In this formulation, the parameter, (3)i(, represents the marginal effect of a particular mediator) on the longer-term outcome variable, holding constant the effects of the other mediators and moderators. For example, it represents the change in the longer-term outcome variable if the value of the mediator were increased by one unit, all else equal.23 Thus, the impact of Early Head Start on the longer-term outcome in equation (7) can be decomposed into two parts: (1) a part due to the mediators (the “implied” impacts), and (2) a part due to residual factors (represented by the parameter a1). Our analysis focuses on the part due to the mediators and the) extent to which these implied impacts account for the impact on the longer-term outcome.

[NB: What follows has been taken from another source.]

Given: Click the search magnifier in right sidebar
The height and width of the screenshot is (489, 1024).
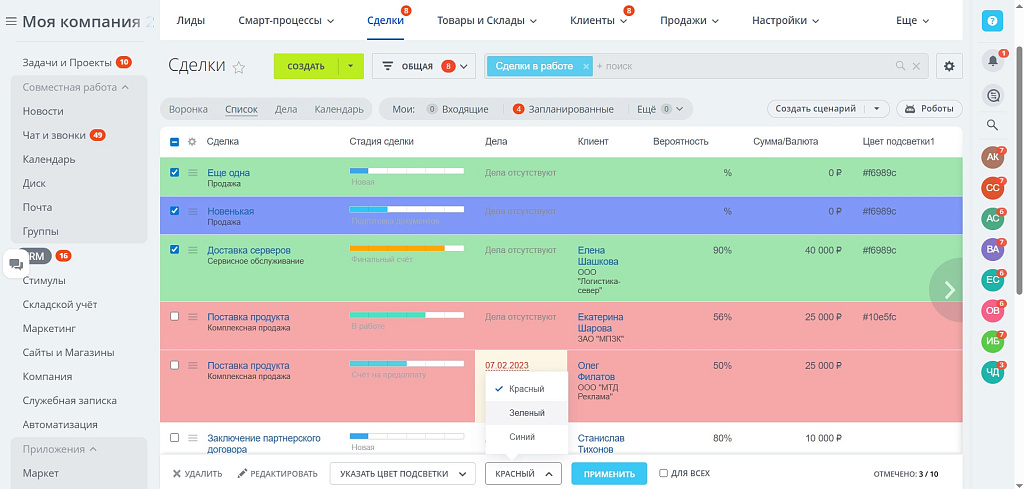Looking at the screenshot, I should pos(992,125).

As important as the mediated analyses are, we interpret them cautiously, for a number of reasons. Like correlation coefficients, they describe relationships without necessarily attributing causality. In addition, they do not allow us to test the structural model specifying the relationships between the two sets of measures. In general, interpretations of the results of mediated analyses are difficult because of the complex relationships between the parent and child measures, and the likely bias in these estimated relationships due to simultaneity (sample selection) problems. In other words, the estimated parameter on a particular parent outcome may be capturing the effects of other factors influencing the child outcome that are not controlled for in the regression models. We interpret the results cautiously for another reason: It is likely that the estimated relationships are biased upwards (that is, suggesting a strong relationship), because child outcomes tend to be better in families with better parent outcomes. With these considerations in mind, our goal is to examine the broad relationships between the mediators and longer-term outcomes to suggest explanations for the impacts that Early Head Start programs produced when the children were 3 years old.

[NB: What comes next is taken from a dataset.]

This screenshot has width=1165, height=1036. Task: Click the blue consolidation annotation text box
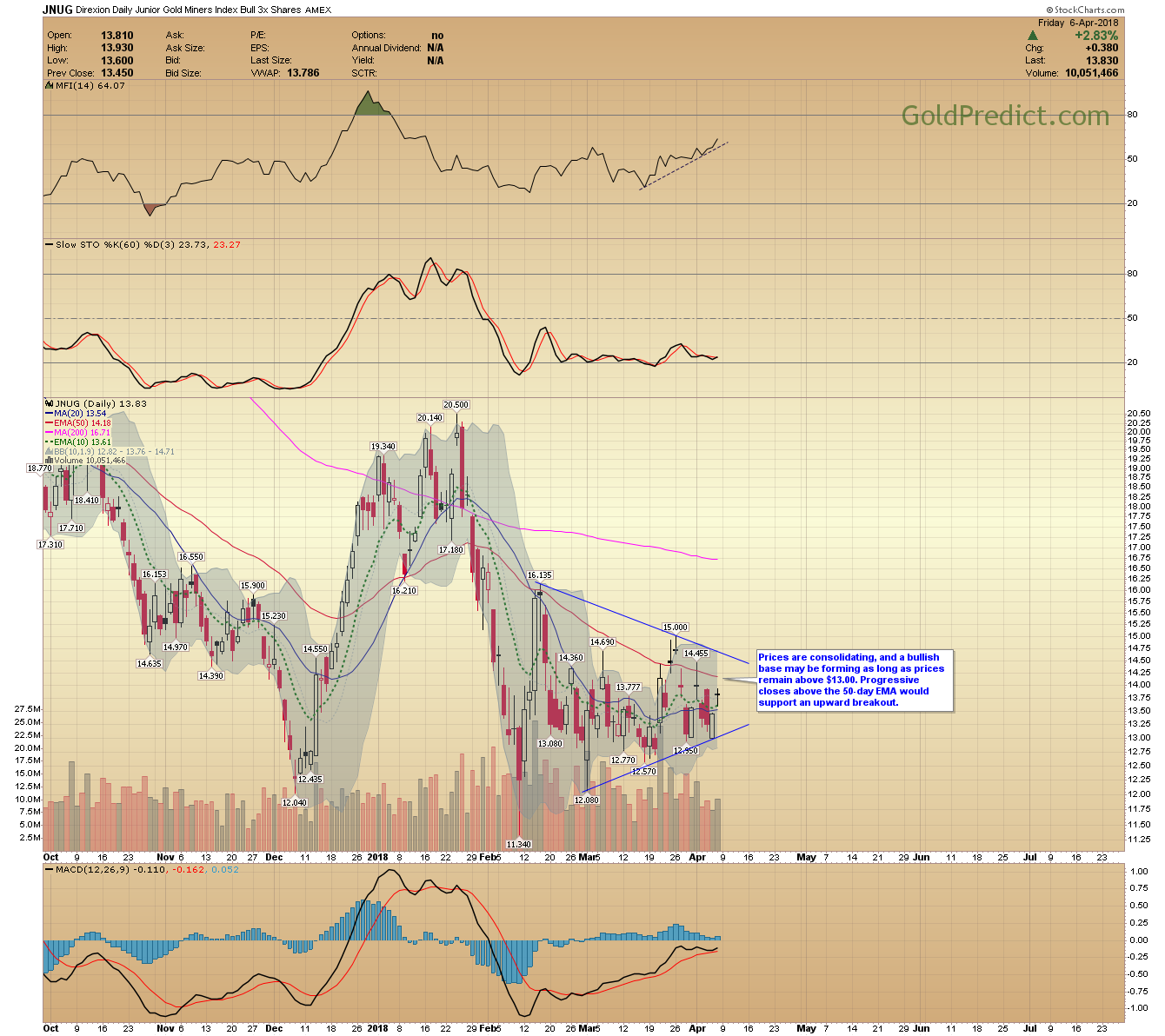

3. Criteria for Identifying Program Effects

The global and targeted analyses generated impact estimates for a very large number of outcome measures and for many subgroups. In each analysis, we conducted formal statistical tests to determine whether program-control group differences exist for each outcome measure. However, an important challenge for the evaluation is to interpret the large number of impact estimates, to assess whether, to what extent, and in which areas Early Head Start programs make a difference.

The initial guide we use to determine whether programs have had an impact on a particular outcome variable at this interim stage was the p-value associated with the t-statistic or chi-square statistic for the null hypothesis of no program impact on that outcome variable. We adopt the convention of reporting as significant only those program-control differences that are statistically significant. So that we can examine patterns of effects, we include differences significant at p<.05 and p<.01, but we also note marginally significant findings, where p<.10, when they contribute to a consistent pattern of impacts across multiple outcomes.24 However, criteria more stringent than the p-values are needed to identify “true” program impacts, because significant test statistics are likely to occur by chance (even when impacts may not exist) because of the large number of outcomes and subgroups under investigation. For example, when testing program-control group differences for statistical significance at the 5 percent level, 1 out of 20 independent tests will likely be significant when, in fact, no real difference exists.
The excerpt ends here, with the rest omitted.